== Input for this task ==

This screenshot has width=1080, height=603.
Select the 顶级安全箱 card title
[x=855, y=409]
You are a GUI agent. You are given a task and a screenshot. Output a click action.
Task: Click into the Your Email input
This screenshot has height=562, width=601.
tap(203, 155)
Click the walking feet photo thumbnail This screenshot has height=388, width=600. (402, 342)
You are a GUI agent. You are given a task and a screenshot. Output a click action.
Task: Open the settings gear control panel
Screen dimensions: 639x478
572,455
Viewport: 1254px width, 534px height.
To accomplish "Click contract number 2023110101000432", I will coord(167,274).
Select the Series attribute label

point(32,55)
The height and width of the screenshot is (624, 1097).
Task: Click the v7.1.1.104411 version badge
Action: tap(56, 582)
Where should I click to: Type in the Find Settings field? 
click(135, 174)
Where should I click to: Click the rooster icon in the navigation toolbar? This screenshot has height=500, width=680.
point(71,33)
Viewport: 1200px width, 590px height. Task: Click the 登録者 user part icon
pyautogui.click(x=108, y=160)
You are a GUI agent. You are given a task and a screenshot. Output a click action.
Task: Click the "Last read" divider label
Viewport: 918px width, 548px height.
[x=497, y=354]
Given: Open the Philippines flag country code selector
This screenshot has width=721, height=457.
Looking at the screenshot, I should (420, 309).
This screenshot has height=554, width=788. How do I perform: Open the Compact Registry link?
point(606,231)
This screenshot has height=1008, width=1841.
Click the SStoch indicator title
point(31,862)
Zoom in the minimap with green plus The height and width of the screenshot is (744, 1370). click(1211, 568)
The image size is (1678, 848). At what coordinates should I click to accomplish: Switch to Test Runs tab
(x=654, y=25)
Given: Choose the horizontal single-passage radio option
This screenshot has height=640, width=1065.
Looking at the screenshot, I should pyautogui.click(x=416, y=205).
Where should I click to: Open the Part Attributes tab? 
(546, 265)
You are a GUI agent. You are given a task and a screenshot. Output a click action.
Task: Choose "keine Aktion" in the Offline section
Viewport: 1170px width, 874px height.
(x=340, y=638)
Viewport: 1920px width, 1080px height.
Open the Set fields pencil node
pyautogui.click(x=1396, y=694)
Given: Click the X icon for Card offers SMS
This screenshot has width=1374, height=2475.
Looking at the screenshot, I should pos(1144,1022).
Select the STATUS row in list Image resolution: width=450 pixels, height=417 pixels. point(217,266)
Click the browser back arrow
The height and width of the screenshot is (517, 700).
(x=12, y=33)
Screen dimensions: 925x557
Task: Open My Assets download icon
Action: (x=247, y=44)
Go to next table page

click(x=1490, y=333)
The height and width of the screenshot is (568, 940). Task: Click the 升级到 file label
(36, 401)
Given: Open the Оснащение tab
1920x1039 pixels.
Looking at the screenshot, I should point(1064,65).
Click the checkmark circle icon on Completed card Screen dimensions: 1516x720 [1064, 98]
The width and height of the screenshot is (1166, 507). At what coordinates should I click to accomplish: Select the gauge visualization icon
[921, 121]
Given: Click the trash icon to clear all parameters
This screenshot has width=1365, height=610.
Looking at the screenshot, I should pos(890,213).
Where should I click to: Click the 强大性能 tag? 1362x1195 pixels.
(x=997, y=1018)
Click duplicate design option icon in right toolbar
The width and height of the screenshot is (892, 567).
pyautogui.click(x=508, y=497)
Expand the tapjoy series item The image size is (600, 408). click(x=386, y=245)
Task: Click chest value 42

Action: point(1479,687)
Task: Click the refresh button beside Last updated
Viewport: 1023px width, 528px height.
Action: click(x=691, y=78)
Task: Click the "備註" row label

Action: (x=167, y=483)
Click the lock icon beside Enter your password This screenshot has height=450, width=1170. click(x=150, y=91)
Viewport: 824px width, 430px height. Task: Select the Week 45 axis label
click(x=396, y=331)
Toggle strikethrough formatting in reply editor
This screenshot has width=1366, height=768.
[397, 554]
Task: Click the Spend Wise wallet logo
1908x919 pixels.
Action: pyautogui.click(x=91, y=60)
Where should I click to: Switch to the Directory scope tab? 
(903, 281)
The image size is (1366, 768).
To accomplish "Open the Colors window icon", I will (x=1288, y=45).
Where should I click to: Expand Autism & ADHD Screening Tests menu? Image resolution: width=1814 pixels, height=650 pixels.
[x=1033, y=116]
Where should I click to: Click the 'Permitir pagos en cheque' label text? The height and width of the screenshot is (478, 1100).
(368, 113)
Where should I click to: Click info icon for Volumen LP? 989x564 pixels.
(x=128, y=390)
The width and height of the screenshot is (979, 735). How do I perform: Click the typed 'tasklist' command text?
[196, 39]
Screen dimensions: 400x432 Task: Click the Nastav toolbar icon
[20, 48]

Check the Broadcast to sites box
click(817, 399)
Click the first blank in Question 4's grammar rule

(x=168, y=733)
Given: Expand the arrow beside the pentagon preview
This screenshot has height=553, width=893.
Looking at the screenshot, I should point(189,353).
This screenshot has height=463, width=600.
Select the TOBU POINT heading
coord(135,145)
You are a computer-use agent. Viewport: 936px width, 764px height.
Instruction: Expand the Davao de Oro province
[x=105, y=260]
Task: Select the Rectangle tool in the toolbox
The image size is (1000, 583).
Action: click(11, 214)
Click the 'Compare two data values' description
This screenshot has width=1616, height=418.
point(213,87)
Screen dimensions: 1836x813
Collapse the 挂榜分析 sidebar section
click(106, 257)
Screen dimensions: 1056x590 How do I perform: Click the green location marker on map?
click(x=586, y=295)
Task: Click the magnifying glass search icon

===

# What is being asked
Could you transcribe the entries above word for word, from the line with "This screenshot has height=554, width=788." down to the line with "the Offline section", keeping both?

# Completed exercise
This screenshot has height=554, width=788. How do I perform: Open the Compact Registry link?
point(606,231)
This screenshot has height=1008, width=1841.
Click the SStoch indicator title
point(31,862)
Zoom in the minimap with green plus The height and width of the screenshot is (744, 1370). click(1211, 568)
The image size is (1678, 848). At what coordinates should I click to accomplish: Switch to Test Runs tab
(x=654, y=25)
Given: Choose the horizontal single-passage radio option
This screenshot has height=640, width=1065.
Looking at the screenshot, I should pyautogui.click(x=416, y=205).
Where should I click to: Open the Part Attributes tab? 
(546, 265)
You are a GUI agent. You are given a task and a screenshot. Output a click action.
Task: Choose "keine Aktion" in the Offline section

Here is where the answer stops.